Critical Zero-Day in Gemini MCP Tool Enables Unauthenticated Remote Code Execution (CVE-2026-0755)

Severity: Critical (CVSS 9.8 / 10)

Vulnerability Type: Remote Code Execution (RCE) through command injection

Affected Component: gemini-mcp-tool, a management and control utility used in the Gemini MCP ecosystem

Identifiers: CVE-2026-0755
Also tracked as ZDI-26-021 / ZDI-CAN-27783 by the Zero Day Initiative

Disclosure Date: January 23, 2026


What’s going on?

The issue exists in the execAsync method of gemini-mcp-tool. The method does not properly validate or sanitize user-provided input before sending it to the operating system for execution.

Because of this oversight, an attacker can craft malicious input that includes operating system commands. These commands are then executed by the application with the same privileges as the service itself.

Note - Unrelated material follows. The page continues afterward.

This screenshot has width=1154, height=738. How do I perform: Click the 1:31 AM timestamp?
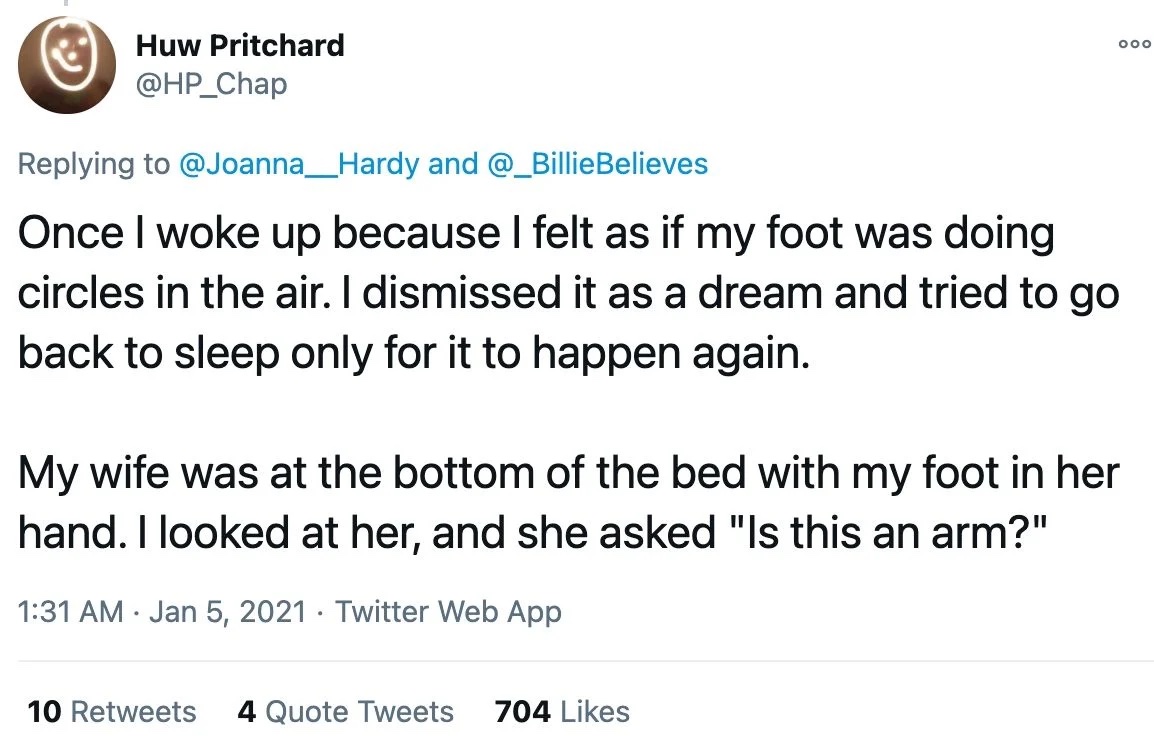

This vulnerability is classified as CWE-78: OS Command Injection.


Why this is dangerous

This flaw is especially serious because:

  • No login is required — attackers don’t need credentials.
  • Exploitable over the network — no local access needed.
  • No user interaction — nothing needs to be clicked or approved.
  • Easy to exploit — low technical skill required.
  • Severe impact — attackers can fully compromise the system, run arbitrary code, steal data, install malware, or disrupt services.

In short, this is about as bad as it gets.


Mitigation status

There is no official patch available yet from the vendor at the time of disclosure.

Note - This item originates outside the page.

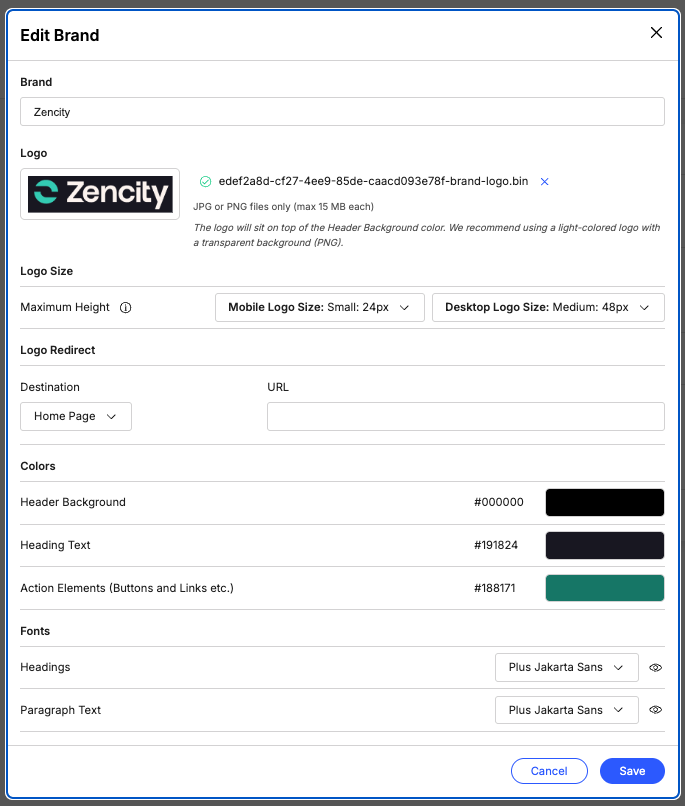Open the Mobile Logo Size dropdown
Screen dimensions: 685x806
(x=320, y=308)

Until a fix is released, the following defensive steps are strongly recommended:

  • Limit access to gemini-mcp-tool services to trusted internal networks only.
  • Use network segmentation and strict firewall rules to reduce exposure.
  • Actively monitor systems for suspicious command execution or unexpected privilege escalation.

Bottom line

CVE-2026-0755 is a critical zero-day vulnerability that allows unauthenticated remote attackers to execute arbitrary commands on affected systems. Because it’s easy to exploit and accessible over the network, any exposed installations should be isolated and locked down immediately until an official patch becomes available.